Cuando José Martí supo que Mariana Grajales había muerto, escribió: «Qué había en esa mujer, qué epopeya y misterio había en esa humilde mujer, qué santidad y unción hubo en su seno de madre, qué decoro y grandeza hubo en su sencilla vida, que cuando se escribe de ella es como de la raíz del alma, con suavidad de hijo, y como de entrañable afecto».

El 27 de noviembre de 1893, en Kingston, Jamaica, a los 78 años de edad, falleció quien solo salió de su amada Cuba por circunstancias ine­vitables. Era mayo de 1879, y la acompañaba María Cabrales, la esposa del General Antonio.
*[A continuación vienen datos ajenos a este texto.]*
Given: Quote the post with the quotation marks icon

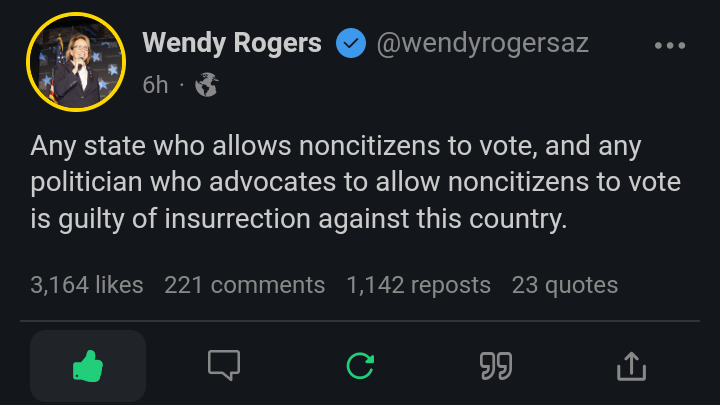Looking at the screenshot, I should tap(496, 366).

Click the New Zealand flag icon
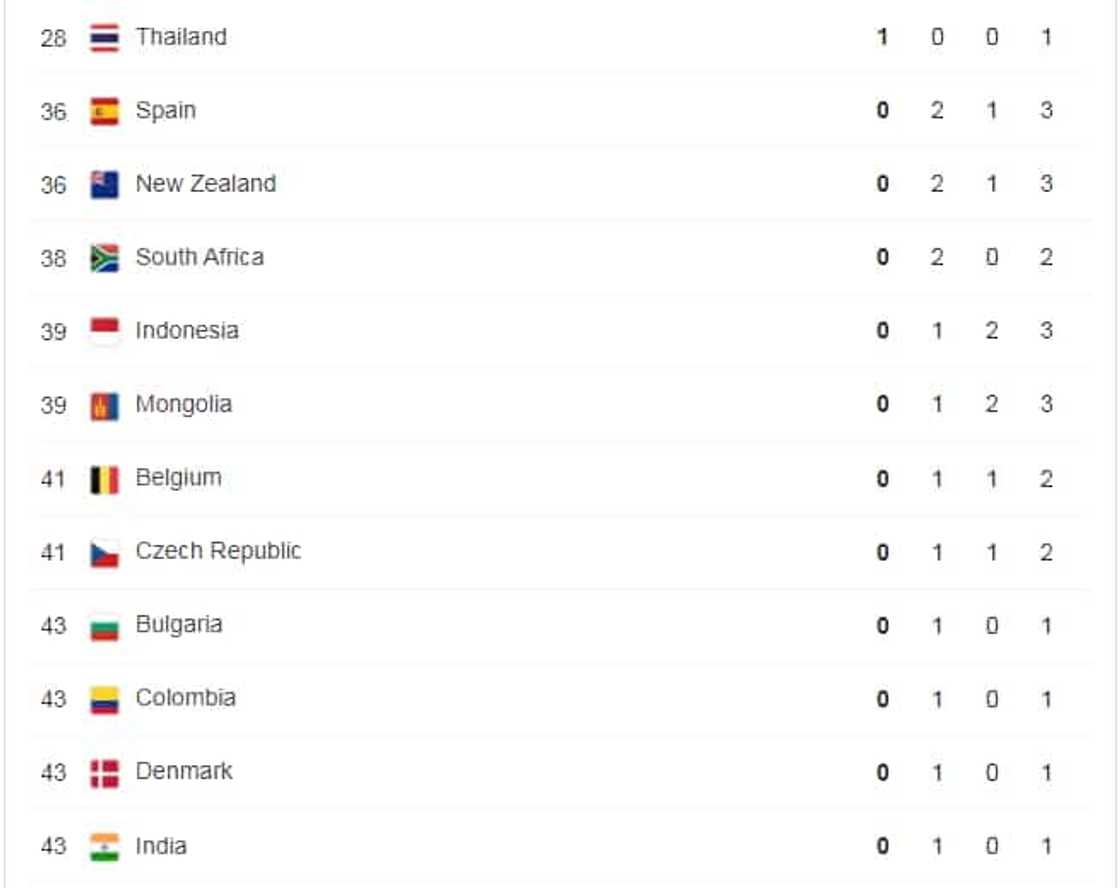tap(104, 185)
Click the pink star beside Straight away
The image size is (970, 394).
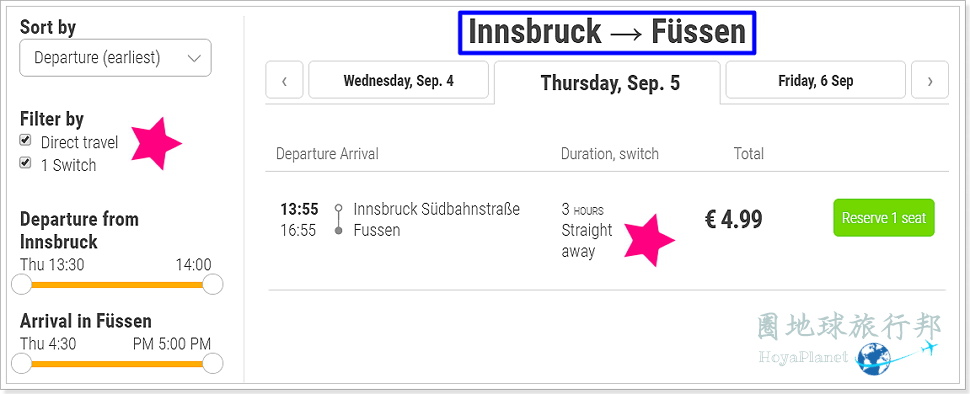coord(648,240)
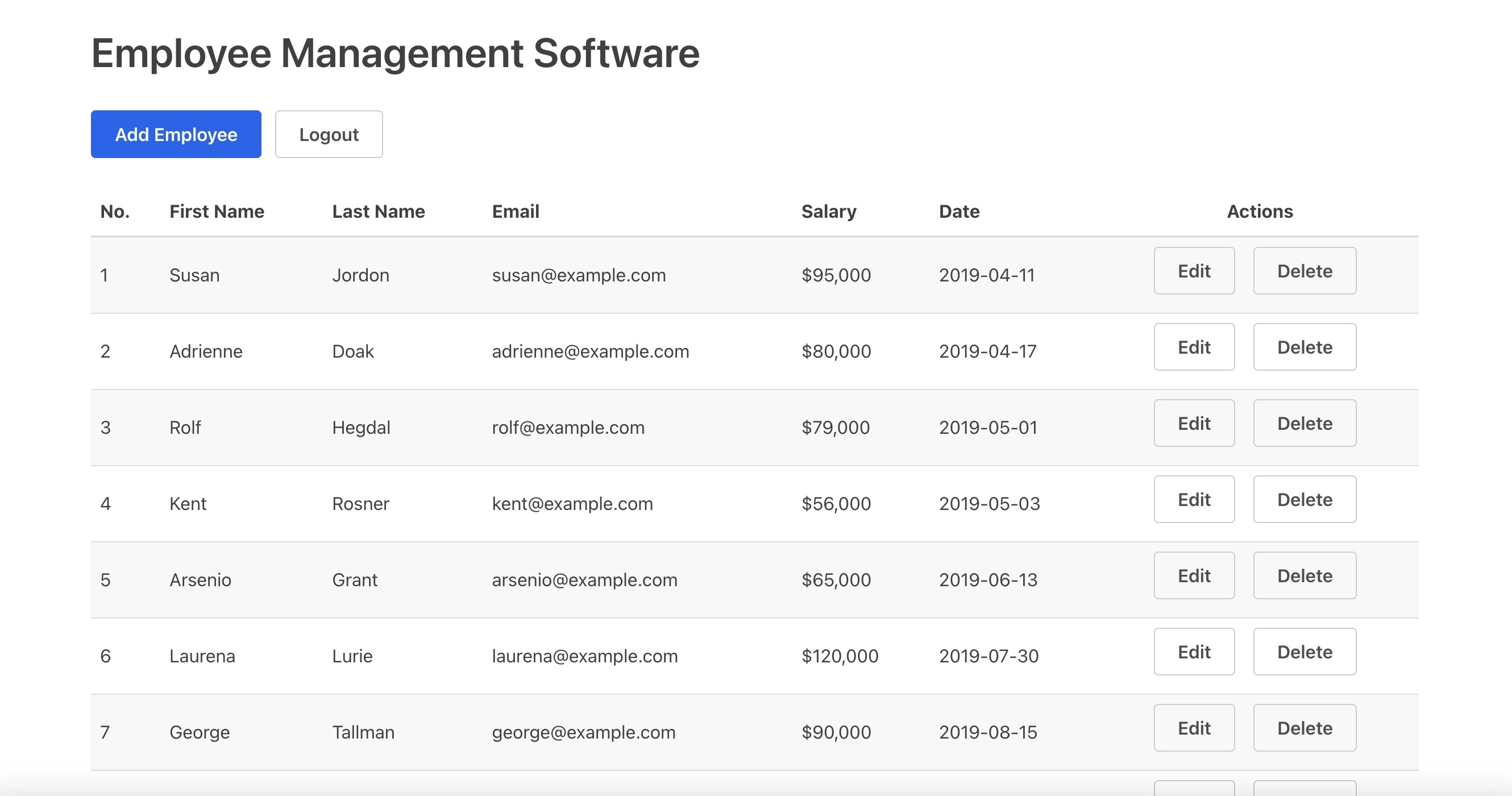The height and width of the screenshot is (796, 1512).
Task: Click the Actions column header
Action: coord(1260,211)
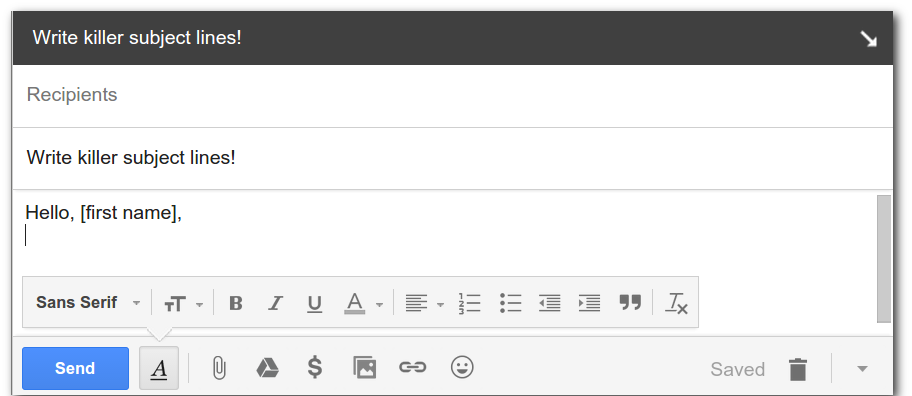Expand the text size dropdown
912x396 pixels.
tap(184, 304)
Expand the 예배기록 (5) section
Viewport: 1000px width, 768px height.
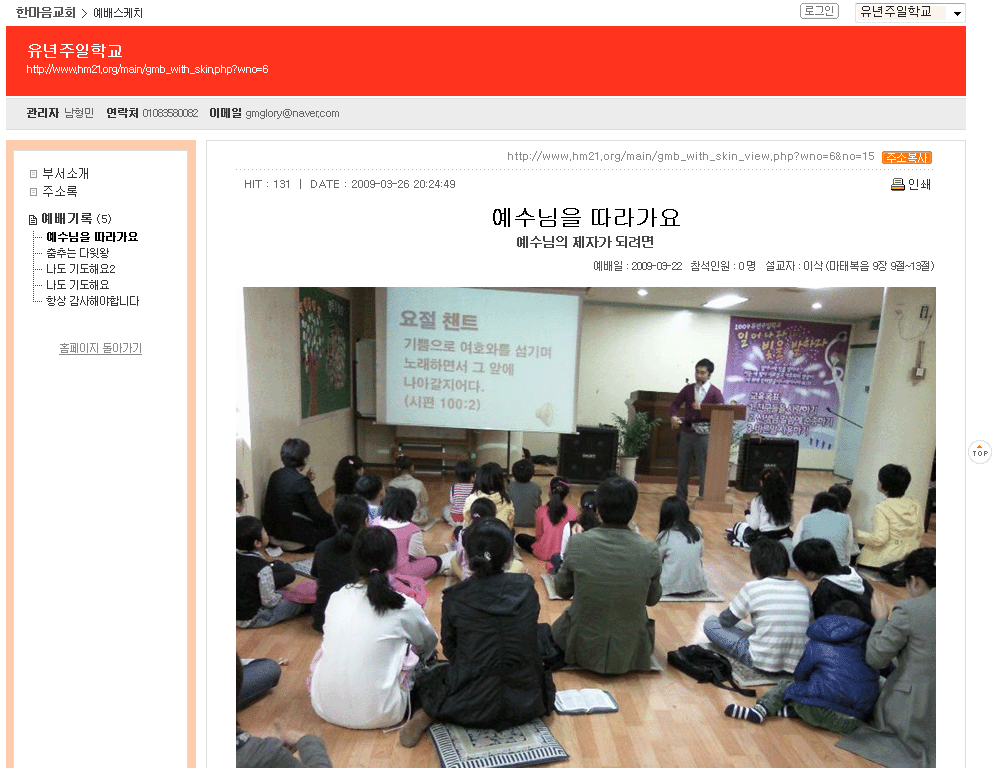[76, 219]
El dolor por apartarse de su Patria fue el mismo que el del hijo que le arrancan de los brazos.

Pero era aquella una aflicción conocida, de esas que ella sabía que se resisten firme, sin llanto ni flaquezas, porque la tierra oprimida demanda grandes sacrificios, y sus hijos de acero, estirpe de la guerrera, así lo entendieron y juraron, ante su presencia recia: «Juremos liberar a la Patria, o morir por ella».

Bien lo supo el Maestro, y así escribió:

«¿No estuvo ella de pie, en la guerra entera, rodeada de sus hijos? ¿No animaba a sus compatriotas a pelear, y luego, cubanos o españoles, curaba a los heridos? ¿No fue, sangrándole los pies, por aquellas veredas, detrás de la camilla de su hijo moribundo, hecha de ramas de árbol?

«¡Y si alguno temblaba, cuando iba a venirle al frente el enemigo de su país, veía a la madre de Maceo con su pañuelo a la cabeza, y se le acababa el temblor!

«Así queda en la historia, sonriendo al acabar la vida, rodeada de los varones que pelearon por su país, criando a sus nietos para que pelearan».